XClose

UCL Global

Home
Menu

How mathematics can contribute to the climate change debate

UCL Professor Ted Johnson explains how a collaboration with Florida State University could help make climate change predictions cheaper and more widely accessible

“Visualisation of the Gulf Stream stretching from the Gulf of Mexico to Western Europe” from the NASA Scientific Visualization Studio

23 September 2021

“Climate change, because of its enormous social, economic and political consequences, reigns as the leading scientific problem of our times,” explains Professor Johnson.

Through a collaboration with Professor WK Dewar from Florida State University (FSU), they have bought together the studies of oceanography and mathematics, focusing on models that concentrate on the behaviour of the oceans: to predict the climate you must predict what the oceans will do.

Having submitted a successful NERC-NSF (Natural Environment Research Council UK and the National Science Foundation USA) funding application for £700,000 to support postdoctoral and doctoral researchers, the investigators hope to make their work, should it be successful, available to the modelling community within the next three years.
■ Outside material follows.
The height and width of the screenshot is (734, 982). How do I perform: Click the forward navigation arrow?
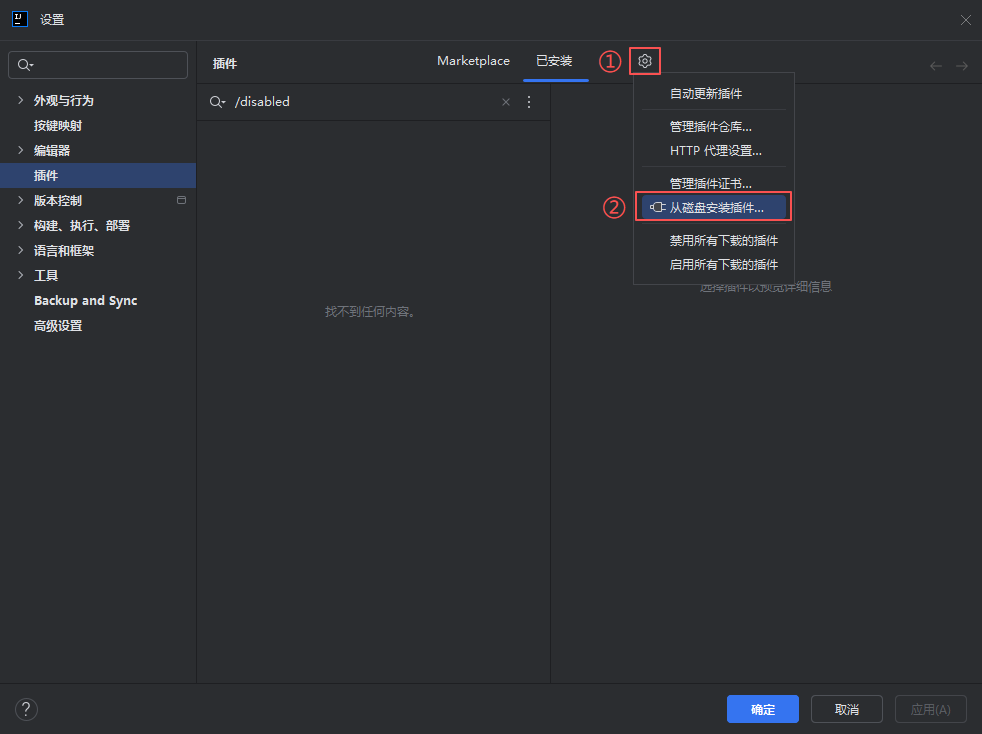click(961, 66)
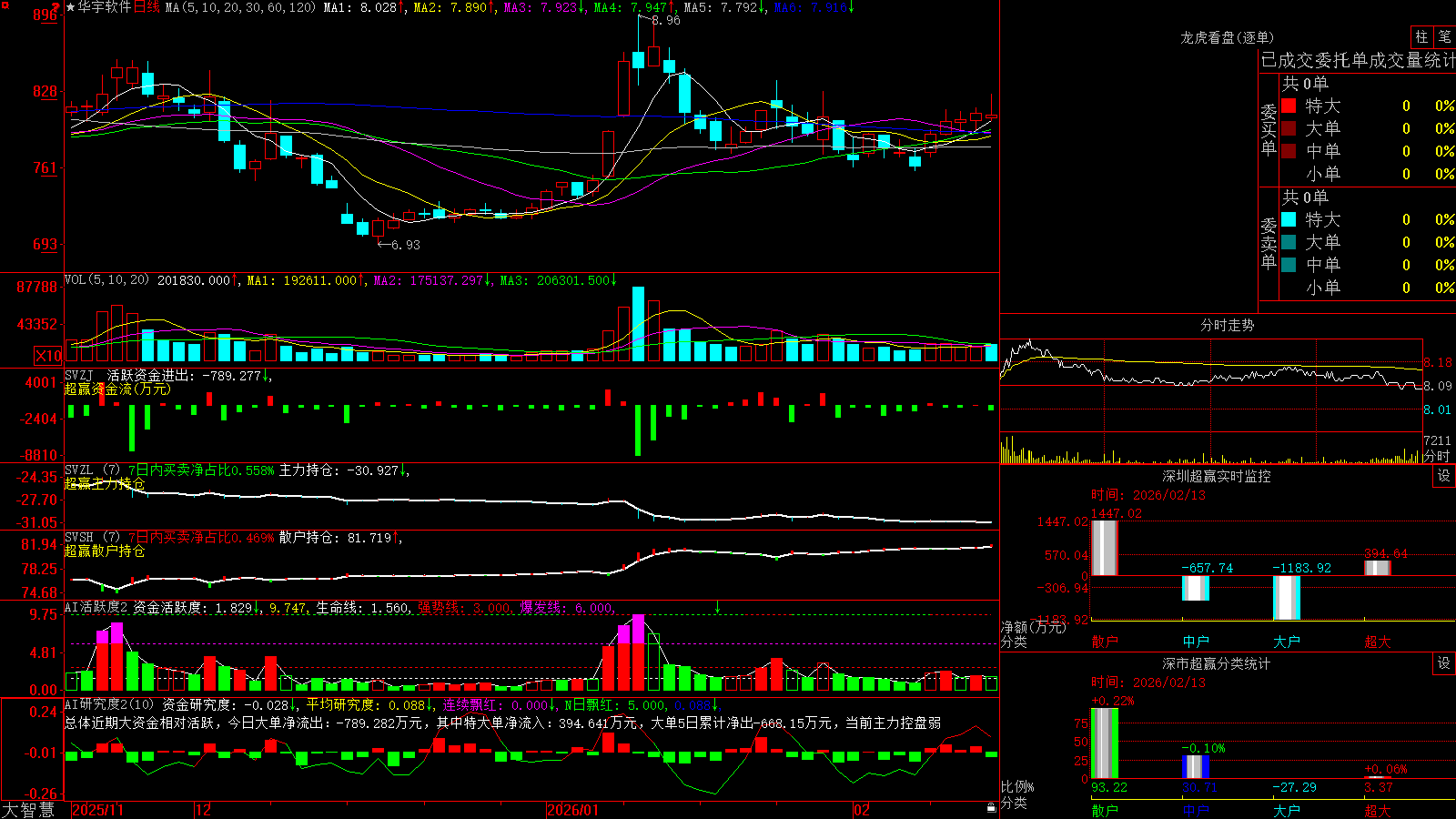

This will make this kind of modelling more accessible, building knowledge about climate change and ultimately leading to more accurate decision-making related to future weather patterns.

Why modelling the oceans is so important

Being able to accurately and cheaply predict climate change over the next hundred years could enable countries to prepare against extreme changes in weather patterns which affect water supplies, farming, landmasses and every eco-system on the planet, displacing people and wildlife.

Professor Johnson explains:

“We predict accurately the position of satellites, and the tides, sunrises, sunsets, eclipses and comets because their motion is governed by the equations of physics. It is the same with the atmosphere and the ocean. Their motion is governed by equations.

However, the equations related to oceans are far more complex as the number of processes occurring and the interactions between them is far greater.

Resolving all these interactions exactly is far beyond the power of today’s greatest computers and will remain so for many decades.

We need to be clever and analyse the equations and simplify them, without losing essential physics, so that they are soluble on current computers. This analysis is called modelling.

The atmosphere changes rapidly (over a period of hours or less): just think of weather.

The ocean changes slowly over periods, from months to thousands of years, but holds and transports an enormous amount of heat that helps drive the motion of the atmosphere.

If we wish to predict the average behaviour of the atmosphere over any timescale longer than a week or so, we must predict the behaviour of the ocean. Thus accurate ocean state predictions are vital for climate predictions.”

A collaboration enabled by Global Engagement Funding

Professor Johnson and his colleagues at UCL had been working on dynamically based models of how regions of the ocean nearest to the coast behave: how energy, mass and other important physical quantities are transported rapidly along coasts and perhaps re-injected into the interior.

Independently, Professor Dewar had been considering the importance of motions along coastal boundaries as a mechanism though which energy, injected into the oceans by winds, is removed to maintain an approximate energy balance in the ocean.

There were many areas of overlap but since Professor Dewar was based in Florida, it wasn’t easy to organise a meeting.

However, thanks to Global Engagement Funding (GEF), Professor Dewar was able to visit UCL to meet and formulate ideas for future collaborations. The informality of meeting in person was vital at the initial stage of the collaboration when the direction of any joint research was still unclear. With this basis, subsequent development could be based on Skype conversations and email.

This enabled them to:

  • Formulate a simple model to test their ideas in collaboration with Dr Bruno Deremble (Laboratoire de Météorologie Dynamique (LMD), Paris) whose modelling expertise was invaluable.
  • Publish a joint paper in Ocean Modelling journal:
  • Submit a successful joint NERC-NSF grant application, which will allow visits between FSU, LMD and UCL, support a Postdoctoral Research Assistant at UCL and support a Graduate Research Assistant at FSU.

Professor Johnson said: “The entire collaboration, journal paper and successful grant application would not have taken place without Professor Dewar’s initial visit supported by the Global Engagement Office.”

Next steps for this important research

Their modelling aims to split the ocean interior (where the dynamically important scales tend to be larger) from the ocean boundaries (e.g. coastlines) where motions are faster and on a smaller scale.

This splitting, if successful, will capture the important dynamics of each region without requiring computer power beyond current capabilities.

“If we can show our approach works, then we hope it will stimulate other groups to adopt and improve our methods.

In conjunction with project partners at the UK National Oceanography Centre we hope to produce modules for community climate models that improve their accuracy and lower their computational cost.

This will enable more groups to run more simulations to test more hypotheses about the climate.

At the moment, the high computational cost of simulations means that only the largest groups (perhaps one or two per country) can afford to run comprehensive, long-time simulations. This possibility of multiple, cheap and straightforward simulations attracted the interest of our other project partner, Willis Towers Watson, a London-based global advisory company designing systems to manage risks like climate change.

More tested hypotheses should lead to more knowledge and more accurate decision making.”